Entre absolvição, prisão domiciliar ou condenação em regime fechado, destino do ex-presidente será decidido sem possibilidade de recurso.

A cena que o Brasil presencia nesta semana vai muito além de um julgamento comum. O Supremo Tribunal Federal começa a analisar, pela primeira vez em nossa história, se um ex-presidente da República tentou subverter a democracia e liderar um golpe de Estado. É um momento de enorme peso simbólico, capaz de redefinir não apenas o destino de Jair Bolsonaro, mas também a mensagem que o país envia ao mundo sobre a força de suas instituições.

As acusações que pesam sobre o ex-presidente

Bolsonaro responde a uma lista de acusações graves: organização criminosa armada, tentativa de abolição violenta do Estado Democrático de Direito, golpe de Estado, incitação ao crime e uso indevido de bens públicos. O processo é julgado diretamente pelo STF, em instância única, o que significa que não há recurso a tribunais superiores: cada voto dos ministros tem peso definitivo.

A hipótese mais provável: prisão domiciliar

Para juristas ouvidos pela CNN, a idade e as condições de saúde de Bolsonaro devem ser determinantes caso a Corte opte pela condenação. O constitucionalista Gustavo Sampaio lembra que o ex-presidente já tem 70 anos e enfrenta problemas recorrentes de saúde. “Meu palpite é de que, se condenado, cumprirá pena em prisão domiciliar, semelhante ao que ocorreu com Fernando Collor”, avalia.

Essa possibilidade também é sustentada pelo advogado Armando de Mattos, que reforça: “Todos sabemos das hospitalizações frequentes do ex-presidente. O cenário mais provável é que ele cumpra a pena dentro de casa.”

Condenação imediata e recursos limitados

Há, no entanto, a chance de uma condenação em regime fechado, principalmente se a pena ultrapassar oito anos. O penalista Gustavo Badaró explica que, dependendo do placar, cabem embargos infringentes — um recurso específico que pode ser acionado caso haja ao menos dois votos pela absolvição. Nessa hipótese, a execução da pena seria suspensa até nova análise pelo plenário do Supremo.

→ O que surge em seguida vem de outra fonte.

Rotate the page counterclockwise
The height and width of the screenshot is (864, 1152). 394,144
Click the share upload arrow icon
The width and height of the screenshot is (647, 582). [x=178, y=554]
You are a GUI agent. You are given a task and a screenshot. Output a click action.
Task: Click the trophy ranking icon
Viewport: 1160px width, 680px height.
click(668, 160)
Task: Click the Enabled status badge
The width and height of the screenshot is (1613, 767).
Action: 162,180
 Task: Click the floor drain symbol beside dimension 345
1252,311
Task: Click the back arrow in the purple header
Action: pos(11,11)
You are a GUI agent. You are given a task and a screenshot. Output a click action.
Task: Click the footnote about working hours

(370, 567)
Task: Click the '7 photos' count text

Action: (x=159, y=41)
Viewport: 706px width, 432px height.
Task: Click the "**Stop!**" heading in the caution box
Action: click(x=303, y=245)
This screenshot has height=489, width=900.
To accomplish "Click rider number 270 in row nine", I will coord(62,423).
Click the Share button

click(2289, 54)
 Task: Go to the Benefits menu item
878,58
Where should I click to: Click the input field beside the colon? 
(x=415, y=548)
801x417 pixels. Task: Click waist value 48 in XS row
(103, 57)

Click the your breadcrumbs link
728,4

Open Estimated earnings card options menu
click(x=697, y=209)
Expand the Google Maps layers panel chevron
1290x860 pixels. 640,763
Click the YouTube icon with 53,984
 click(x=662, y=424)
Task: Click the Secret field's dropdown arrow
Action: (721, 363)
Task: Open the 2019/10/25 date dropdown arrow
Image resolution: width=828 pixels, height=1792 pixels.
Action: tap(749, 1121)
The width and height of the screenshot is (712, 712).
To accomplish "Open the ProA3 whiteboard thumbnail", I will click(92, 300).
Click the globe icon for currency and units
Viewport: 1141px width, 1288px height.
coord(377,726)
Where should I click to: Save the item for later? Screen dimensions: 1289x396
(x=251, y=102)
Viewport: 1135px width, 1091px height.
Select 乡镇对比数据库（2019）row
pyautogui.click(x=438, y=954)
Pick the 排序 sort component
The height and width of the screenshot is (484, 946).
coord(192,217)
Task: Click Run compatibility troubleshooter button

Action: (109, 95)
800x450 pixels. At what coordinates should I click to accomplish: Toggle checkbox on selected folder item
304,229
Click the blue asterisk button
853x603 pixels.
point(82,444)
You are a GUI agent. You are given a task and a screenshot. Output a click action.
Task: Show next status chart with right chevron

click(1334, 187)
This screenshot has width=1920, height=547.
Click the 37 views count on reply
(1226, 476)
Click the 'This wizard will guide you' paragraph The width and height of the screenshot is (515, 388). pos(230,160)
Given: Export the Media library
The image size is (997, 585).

Badaró lembra ainda que o julgamento é individualizado: Bolsonaro pode ser condenado por alguns crimes e absolvido de outros. Mas, se confirmada a culpa em pontos centrais, a pena pode ser significativa. “É plausível que seja condenado a pelo menos oito anos em regime fechado”, observa.

As implicações históricas

Mais do que um processo contra um ex-presidente, o que se decide no STF é a própria resposta do Brasil a uma tentativa de ruptura institucional. Se prevalecer a linha dura, será um recado inequívoco de que não há espaço para impunidade em ataques à democracia. Se houver brechas ou abrandamento, a sensação poderá ser de que ainda resta espaço para que aventuras autoritárias sejam ensaiadas.

O peso da decisão

Três cenários estão postos: a absolvição total ou parcial; a condenação com execução imediata da pena; ou a prisão domiciliar, considerada o desfecho mais provável. Em qualquer caso, a escolha do Supremo não se limita a Bolsonaro. É um marco que será lembrado pelas próximas gerações como o momento em que o Brasil enfrentou a verdade sobre si mesmo.

A democracia, afinal, se fortalece quando não se curva à intimidação e prova que pode resistir até mesmo aos seus próprios líderes. E agora, diante do olhar atento de um país inteiro, a pergunta ecoa: será este o julgamento que mostrará ao mundo que o Brasil aprendeu com sua história?

📌 Cenários possíveis para Bolsonaro após o julgamento

1️⃣ Absolvição total ou parcial

  • Dependendo da análise de cada crime, o ex-presidente pode ser absolvido de todos ou parte das acusações.
  • Impacto: reforça a tese de dúvida razoável sobre participação no plano de golpe.

2️⃣ Condenação com execução imediata

  • Pena pode ser em regime fechado, especialmente se ultrapassar oito anos.
  • Impacto: prisão imediata, podendo alterar seu futuro político e repercutir nas eleições.

3️⃣ Prisão domiciliar (mais provável)

  • Considerando idade e problemas de saúde, Bolsonaro poderia cumprir pena em casa.
  • Impacto: mantém segurança e saúde do ex-presidente, mas simbolicamente confirma condenação e reforça autoridade da Justiça.